/---

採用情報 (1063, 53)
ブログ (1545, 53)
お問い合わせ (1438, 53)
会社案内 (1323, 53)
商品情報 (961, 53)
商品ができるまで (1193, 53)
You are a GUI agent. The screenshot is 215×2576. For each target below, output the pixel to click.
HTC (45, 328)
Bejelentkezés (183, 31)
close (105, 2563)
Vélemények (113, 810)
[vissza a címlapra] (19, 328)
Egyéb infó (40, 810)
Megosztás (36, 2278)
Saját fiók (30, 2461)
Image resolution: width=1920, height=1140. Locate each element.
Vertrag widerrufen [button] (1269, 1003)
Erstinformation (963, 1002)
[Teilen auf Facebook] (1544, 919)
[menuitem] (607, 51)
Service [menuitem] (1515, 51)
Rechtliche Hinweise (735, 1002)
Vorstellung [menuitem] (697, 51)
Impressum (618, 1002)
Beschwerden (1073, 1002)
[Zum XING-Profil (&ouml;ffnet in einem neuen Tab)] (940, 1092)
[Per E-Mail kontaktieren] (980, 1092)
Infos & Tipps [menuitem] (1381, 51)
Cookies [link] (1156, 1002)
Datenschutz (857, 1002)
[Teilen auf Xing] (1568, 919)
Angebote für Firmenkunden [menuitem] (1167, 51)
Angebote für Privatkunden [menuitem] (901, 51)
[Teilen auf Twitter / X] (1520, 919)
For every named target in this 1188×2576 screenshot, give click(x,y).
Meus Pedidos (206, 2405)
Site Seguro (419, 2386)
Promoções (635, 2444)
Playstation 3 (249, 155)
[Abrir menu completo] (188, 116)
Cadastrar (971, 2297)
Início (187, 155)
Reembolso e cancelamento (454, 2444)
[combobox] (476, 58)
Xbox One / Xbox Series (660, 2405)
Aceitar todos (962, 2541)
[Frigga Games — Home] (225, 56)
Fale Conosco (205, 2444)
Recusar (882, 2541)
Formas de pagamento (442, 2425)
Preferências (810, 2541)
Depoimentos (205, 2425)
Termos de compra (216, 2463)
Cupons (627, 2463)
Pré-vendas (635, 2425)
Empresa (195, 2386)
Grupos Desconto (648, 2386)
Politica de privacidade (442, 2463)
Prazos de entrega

\---

◆ Required action
The output should match the records above exactly, line for line.

◆ The completed task
採用情報 (1063, 53)
ブログ (1545, 53)
お問い合わせ (1438, 53)
会社案内 (1323, 53)
商品情報 (961, 53)
商品ができるまで (1193, 53)
You are a GUI agent. The screenshot is 215×2576. For each target below, output the pixel to click.
HTC (45, 328)
Bejelentkezés (183, 31)
close (105, 2563)
Vélemények (113, 810)
[vissza a címlapra] (19, 328)
Egyéb infó (40, 810)
Megosztás (36, 2278)
Saját fiók (30, 2461)
Image resolution: width=1920, height=1140. Locate each element.
Vertrag widerrufen [button] (1269, 1003)
Erstinformation (963, 1002)
[Teilen auf Facebook] (1544, 919)
[menuitem] (607, 51)
Service [menuitem] (1515, 51)
Rechtliche Hinweise (735, 1002)
Vorstellung [menuitem] (697, 51)
Impressum (618, 1002)
Beschwerden (1073, 1002)
[Zum XING-Profil (&ouml;ffnet in einem neuen Tab)] (940, 1092)
[Per E-Mail kontaktieren] (980, 1092)
Infos & Tipps [menuitem] (1381, 51)
Cookies [link] (1156, 1002)
Datenschutz (857, 1002)
[Teilen auf Xing] (1568, 919)
Angebote für Firmenkunden [menuitem] (1167, 51)
Angebote für Privatkunden [menuitem] (901, 51)
[Teilen auf Twitter / X] (1520, 919)
For every named target in this 1188×2576 screenshot, give click(x,y).
Meus Pedidos (206, 2405)
Site Seguro (419, 2386)
Promoções (635, 2444)
Playstation 3 (249, 155)
[Abrir menu completo] (188, 116)
Cadastrar (971, 2297)
Início (187, 155)
Reembolso e cancelamento (454, 2444)
[combobox] (476, 58)
Xbox One / Xbox Series (660, 2405)
Aceitar todos (962, 2541)
[Frigga Games — Home] (225, 56)
Fale Conosco (205, 2444)
Recusar (882, 2541)
Formas de pagamento (442, 2425)
Preferências (810, 2541)
Depoimentos (205, 2425)
Termos de compra (216, 2463)
Cupons (627, 2463)
Pré-vendas (635, 2425)
Empresa (195, 2386)
Grupos Desconto (648, 2386)
Politica de privacidade (442, 2463)
Prazos de entrega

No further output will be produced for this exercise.